### HOW TO COMPLETE THIS TASK
Carry on the news story about foster youth speaking at a Kern County forum, starting after its last sentence.

### GIVEN PASSAGE
BY JAMES BURGER, Californian staff writer
firstname.lastname@example.org | Wednesday, Dec 09 2009 06:02 PM
Some of the biggest critics of Kern County's foster care system are its foster children.
On Wednesday four of them got a chance to speak.
Cody Sanders has been through more than 20 schools and -- as best he can guess -- more than 60 social workers in the 14 years he's lived in Kern County's foster care system.
He's been hit by foster parents. He has been ignored by social workers when he reported the abuse.
But the biggest pain he's faced, he said, has been the repeated violence of being shuttled from foster home to foster home -- bidding farewell to a long string of people who didn't really want him.
Cody spoke at a public forum for foster youth in the hopes foster parents will hear his message.
"I don't even want to hear excuses," he said. "I don't want to hear you tell me why you're not going to follow through with what you said you were going to do. It's wrong to screw around with someone's emotions and then throw them back into the cycle."
Jamice Freeman, 17, told a crowd of social workers and foster parents she's been been removed from homes so many times it has become impossible to trust.
She hopes foster parents will stop and think before taking in a child.
"We need not to be treated differently because we already have the feeling like we are (different)," she said. "Do not do it if your heart is not in the right place. Do not waste your time. Do not waste our time, because we go through enough heartbreak. We don't need you to add on."

### SUPPLIED INFORMATION

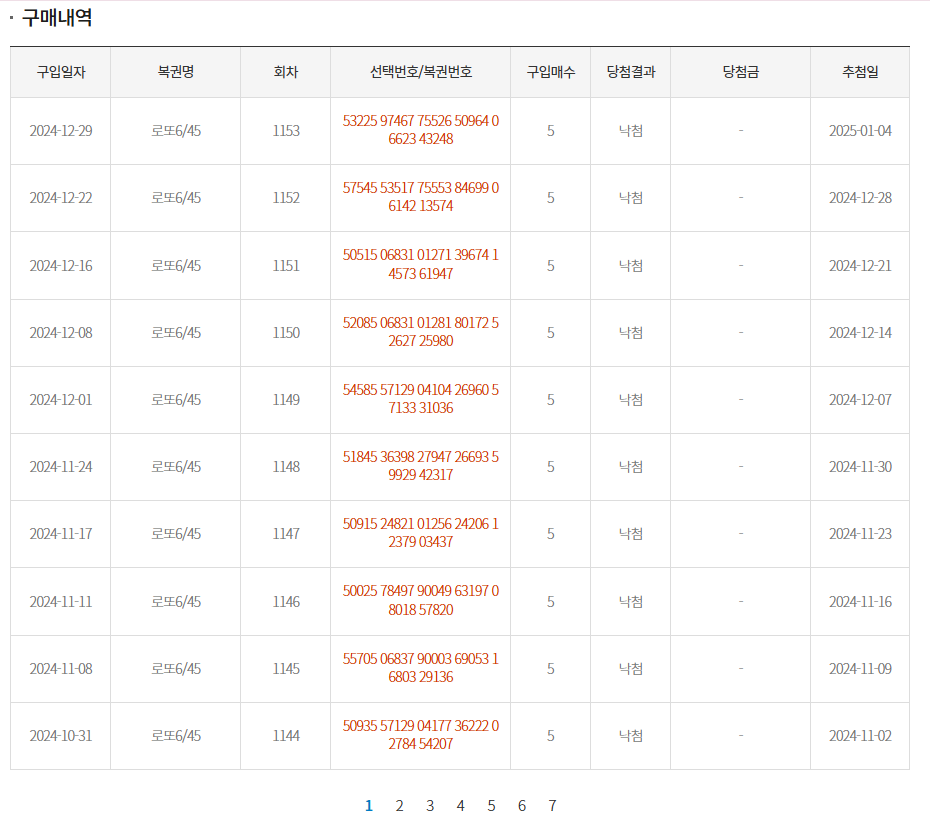Open ticket numbers for round 1146
This screenshot has height=839, width=930.
(x=420, y=601)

### EXERCISE RESPONSE
Four of the more than 1,000 "permanent" foster children in Kern County -- children who will never be allowed to return to their biological parents -- spoke at the Wednesday morning forum.
While speaking bluntly about the pain they've suffered and the failures they've seen in the system, they said they believe the system saved them.
Jamice, who was put into the foster care system while in the fourth or fifth grade, said she remembers feeling a mix of sadness and relief when she was taken away from her birth family.
"Nobody wanted me around. They didn't want me. They didn't love me," she said.
But she said her birth mother was the most influential person in her life because "by screwing up" she gave Jamice a chance at a better life.
Phillip Fite, 17, said he was mad and confused when he was taken away from his family at age 6.
But he probably wouldn't be here today if he had stayed, he said.
"It wasn't the best living conditions," he said.
Still the only person he can truly talk to and trust is "Jesus, God, whatever you want to call him."
The foster children had strong words for social workers who have treated them like statistics, ignored their requests for help for weeks and made only the minimum effort to know them and make their situation better.
"Please do a background check on what children have said about the people you are going to place us with," Jamice said. "If 10 kids have said the same thing, we aren't lying."
But most of the children's message was aimed at foster parents.
Alex Pachis, 15, said parents aren't getting a "peachy" child when they take in a foster child.
Parents have to embrace the foster child as if they were blood and be ready for trouble.
"Be consistent with your kids. Be there for them," Alex said. "Treat me with the same respect that you would give to your own child. Do that and I'll be good."
Alex has been in foster care for fewer than two years and he's been lucky, he said, to find a family that makes him feel at home.
But Jamice said she's been promised love and care by foster parents so often only to see it yanked back out of her grasp again and again.
"They tell you they're going to take care of you. Then three months later you meet the real them," she said.
Then the talking starts, she said. Later there are family maintenance meetings with social workers.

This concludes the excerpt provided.